Task description: Please return exactly the line that contains "Image resolution: width=784" and every line after it, through the last line of the records below, with no pictures.

+ + +

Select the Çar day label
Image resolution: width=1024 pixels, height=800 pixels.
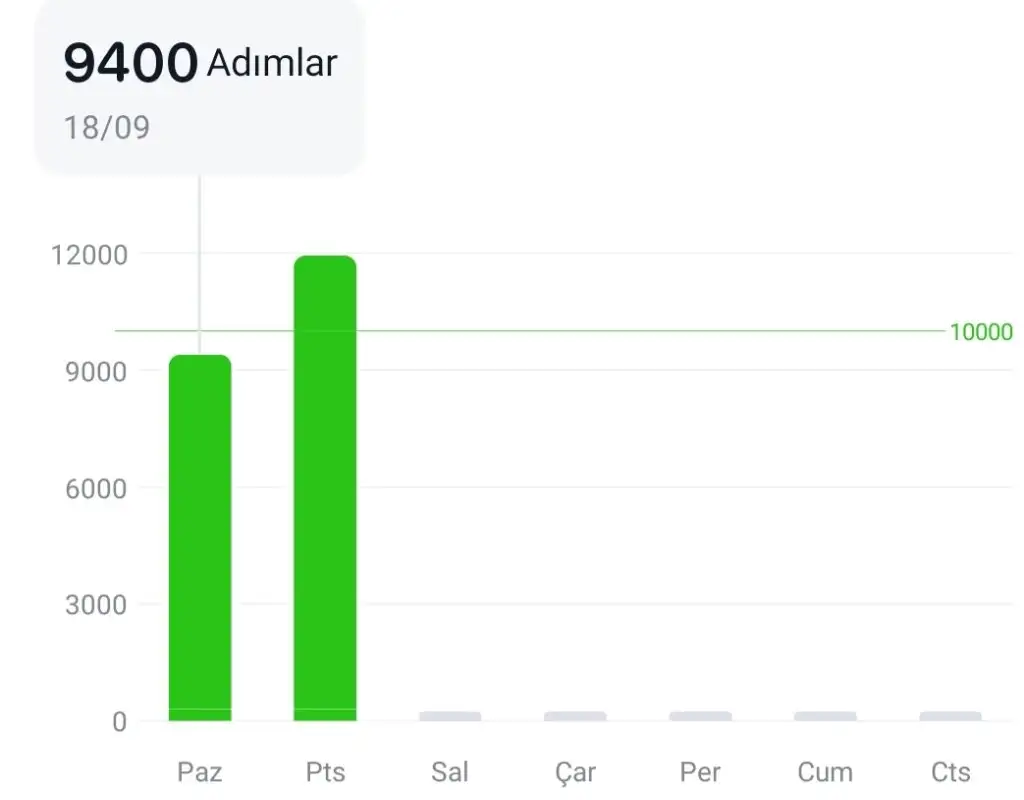575,772
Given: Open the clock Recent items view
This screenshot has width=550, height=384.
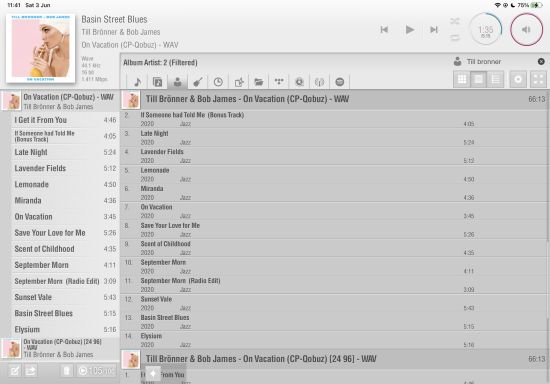Looking at the screenshot, I should [218, 82].
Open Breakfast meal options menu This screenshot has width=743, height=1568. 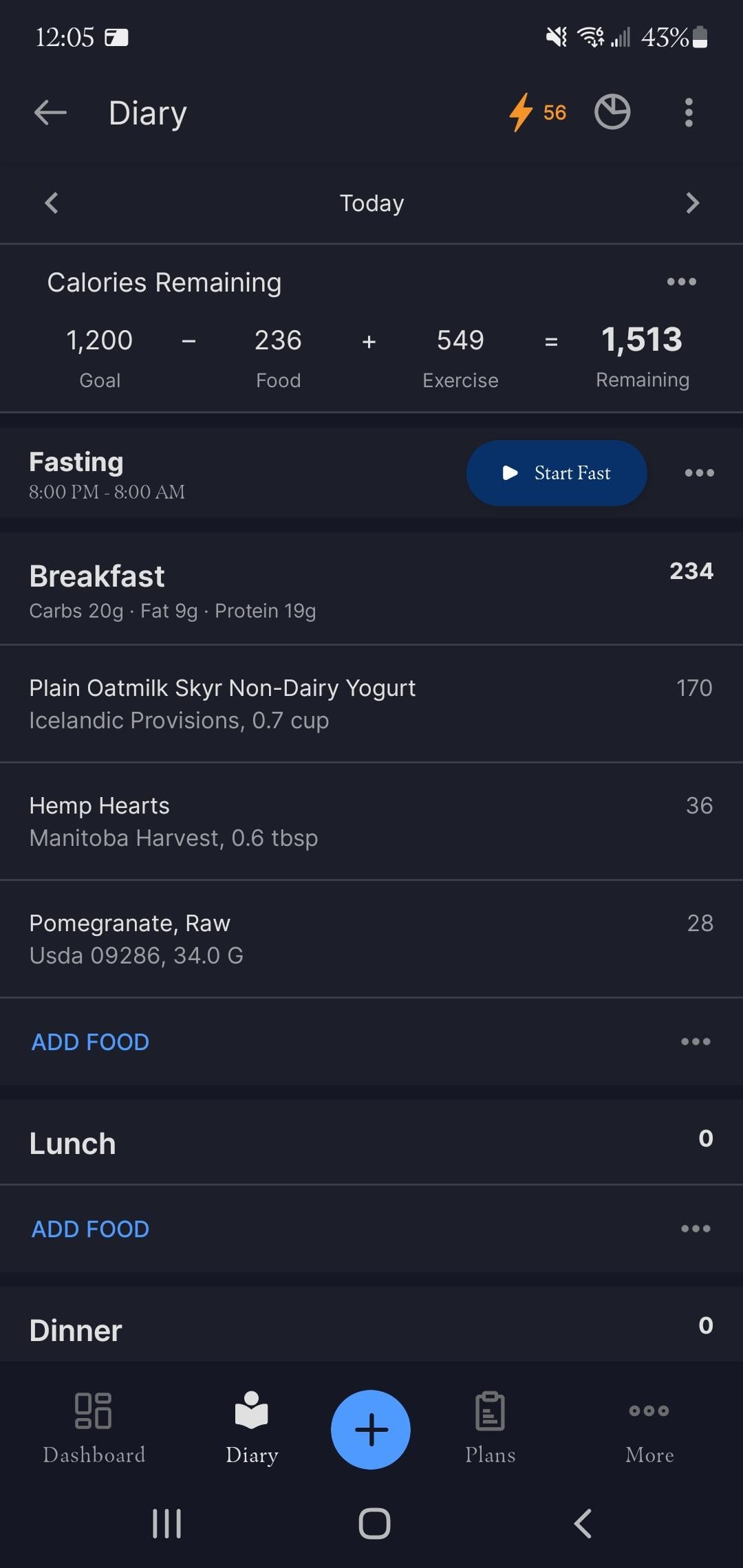click(x=696, y=1042)
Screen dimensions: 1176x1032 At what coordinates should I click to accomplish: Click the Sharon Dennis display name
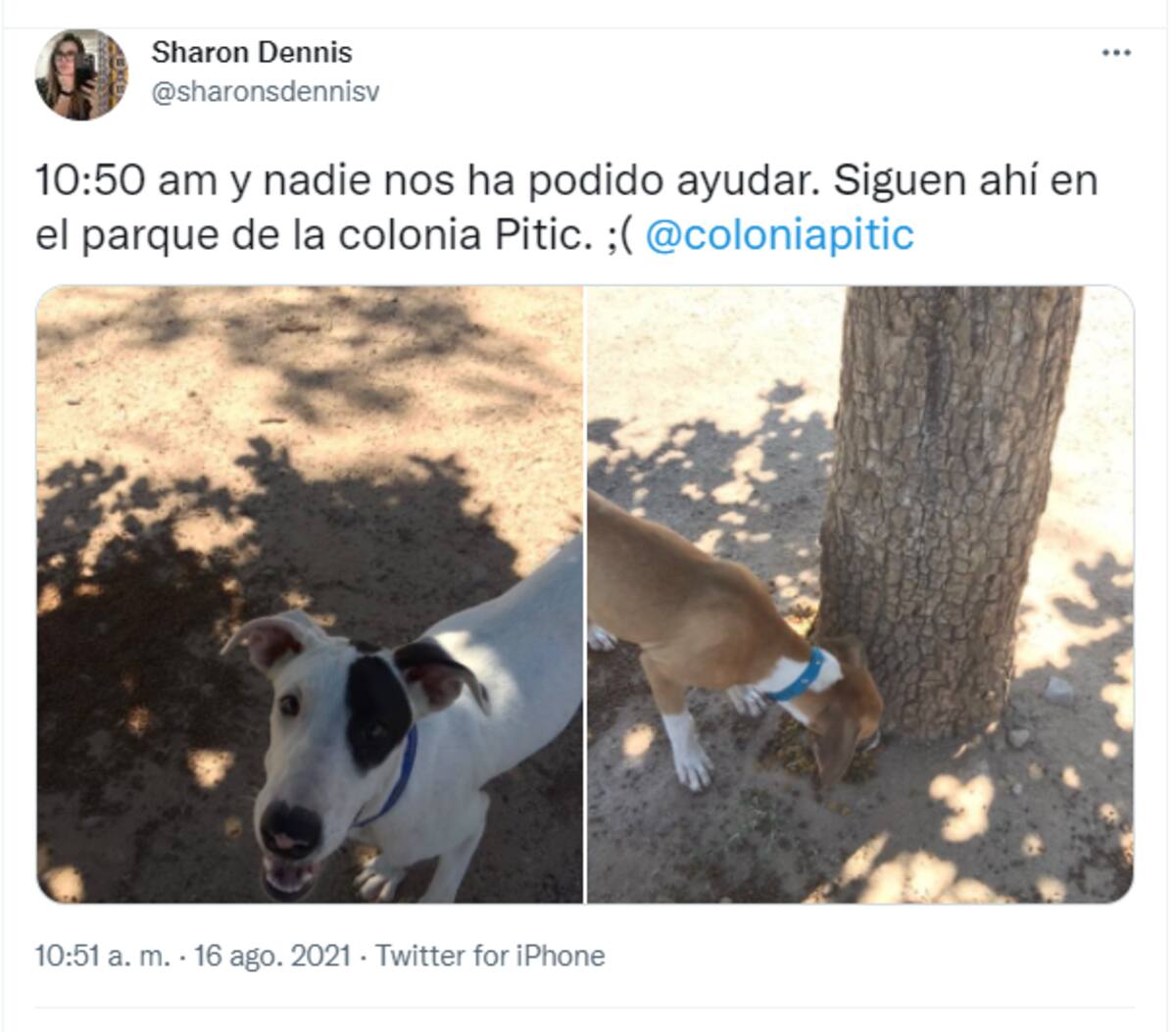click(x=252, y=52)
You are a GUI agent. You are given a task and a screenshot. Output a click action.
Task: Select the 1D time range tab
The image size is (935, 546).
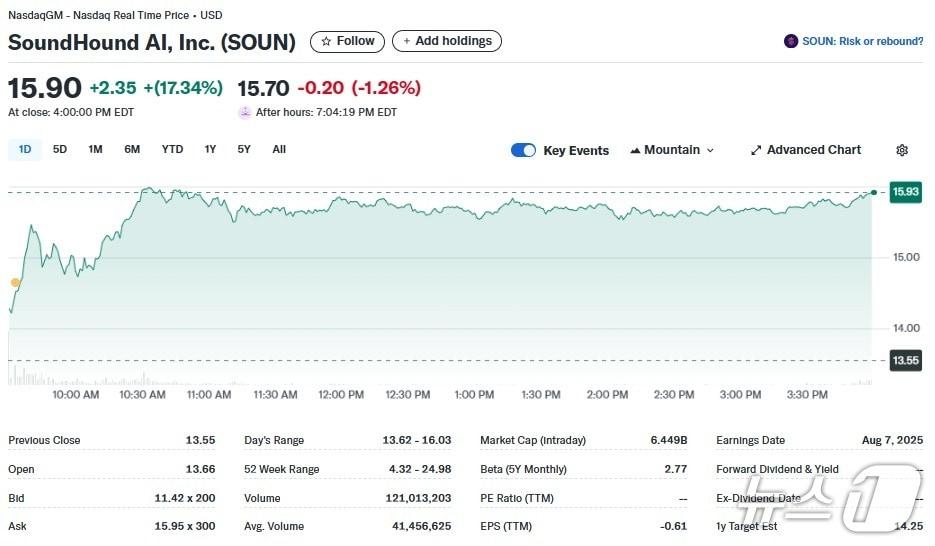(25, 149)
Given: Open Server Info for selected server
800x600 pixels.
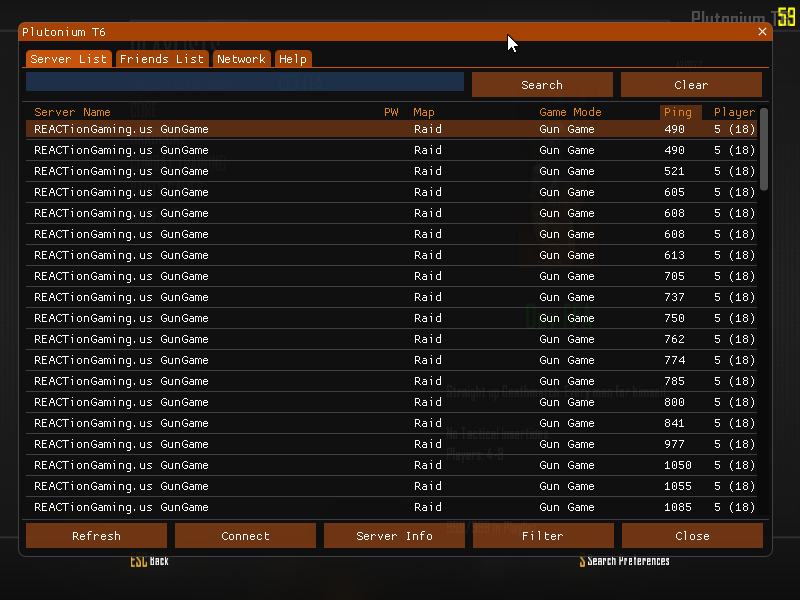Looking at the screenshot, I should [x=394, y=536].
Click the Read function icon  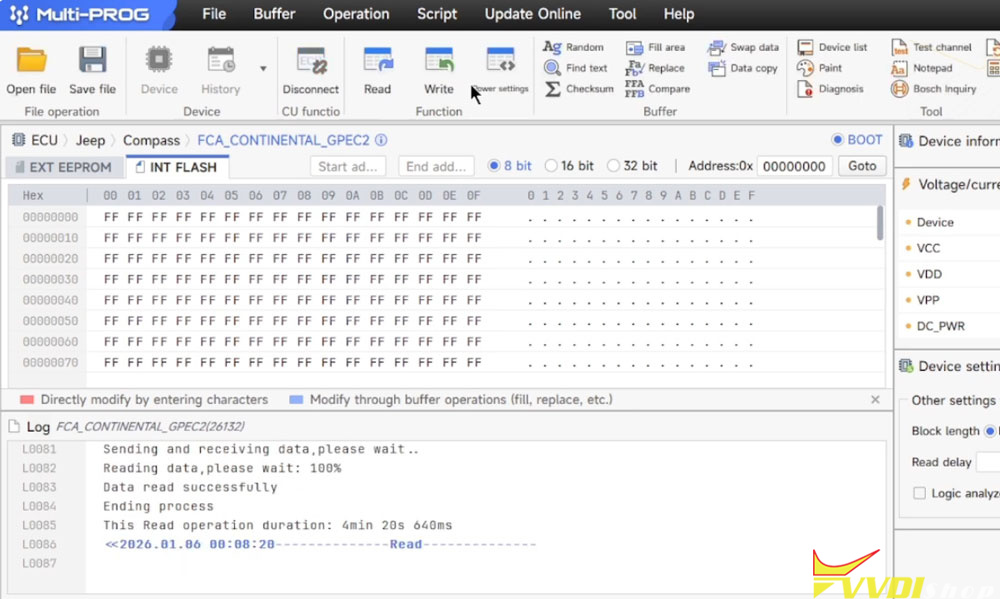coord(377,61)
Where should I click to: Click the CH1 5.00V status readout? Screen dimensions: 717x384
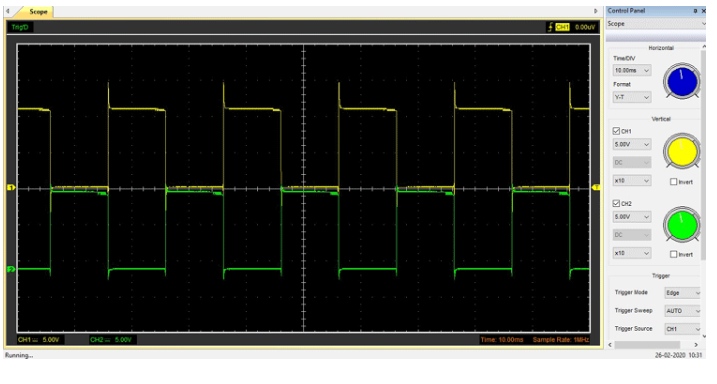(x=39, y=340)
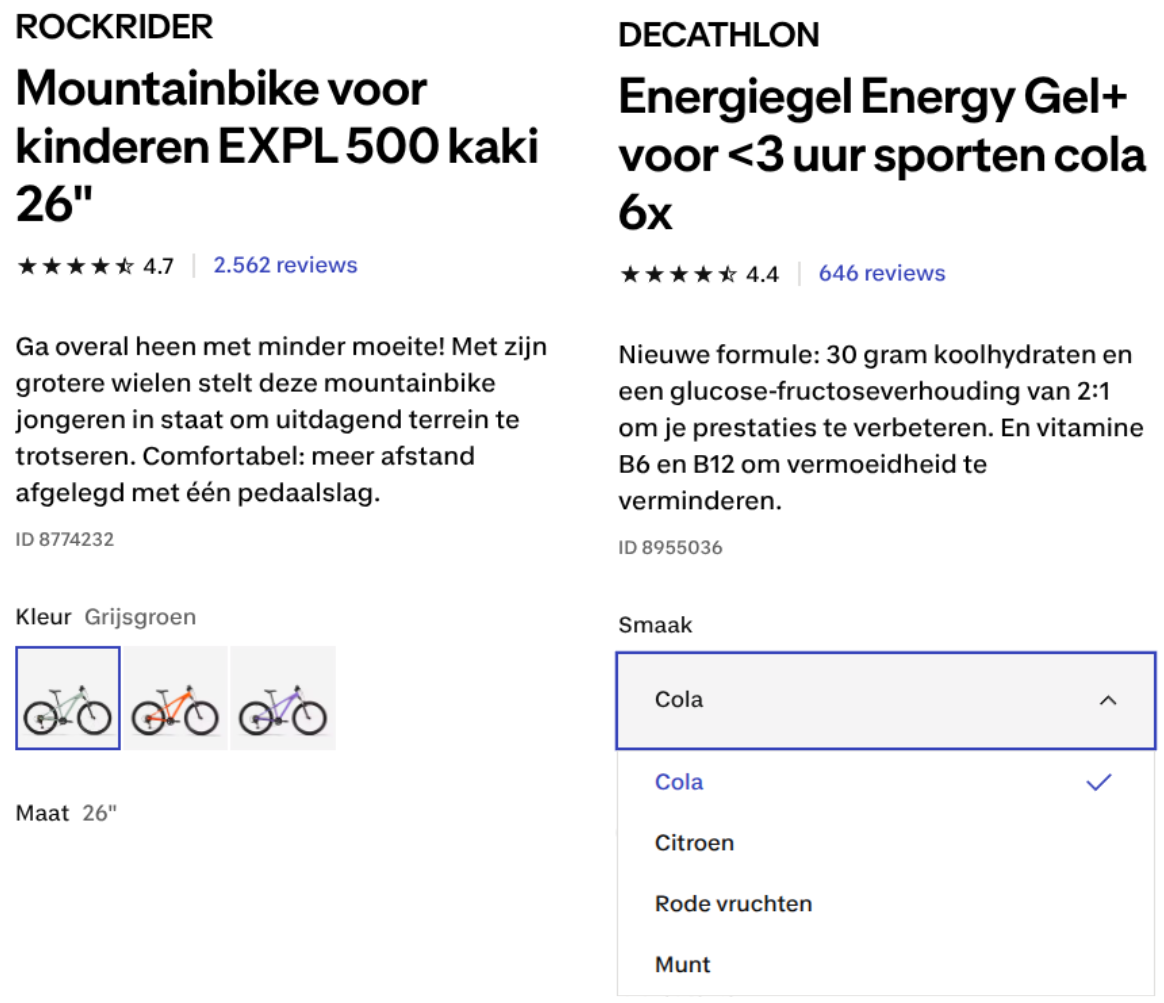
Task: Open the 2.562 reviews link
Action: (285, 265)
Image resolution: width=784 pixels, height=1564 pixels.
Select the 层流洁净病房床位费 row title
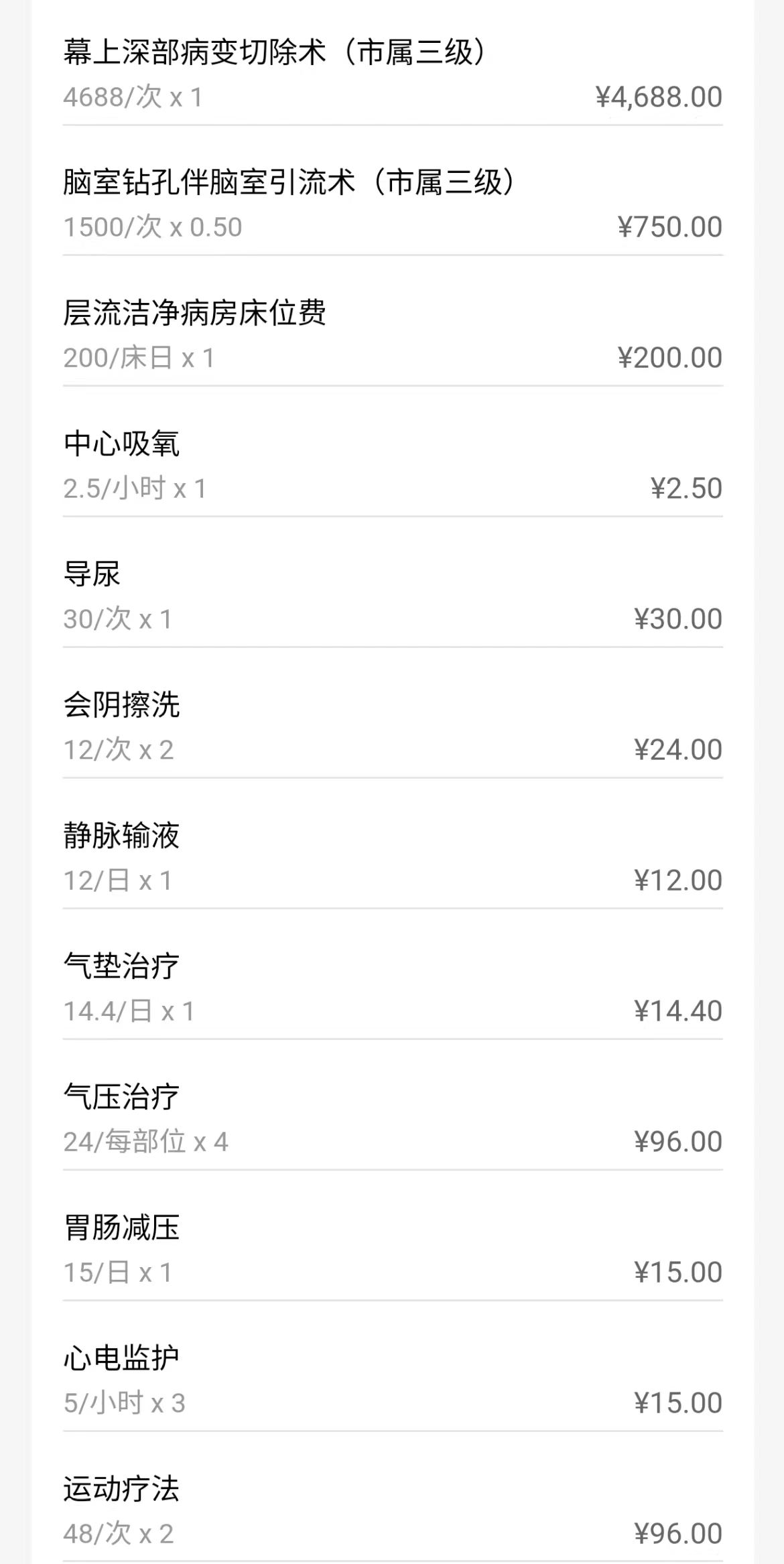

+ + +

Exercise response:
Image resolution: width=784 pixels, height=1564 pixels.
Select the 层流洁净病房床位费 row title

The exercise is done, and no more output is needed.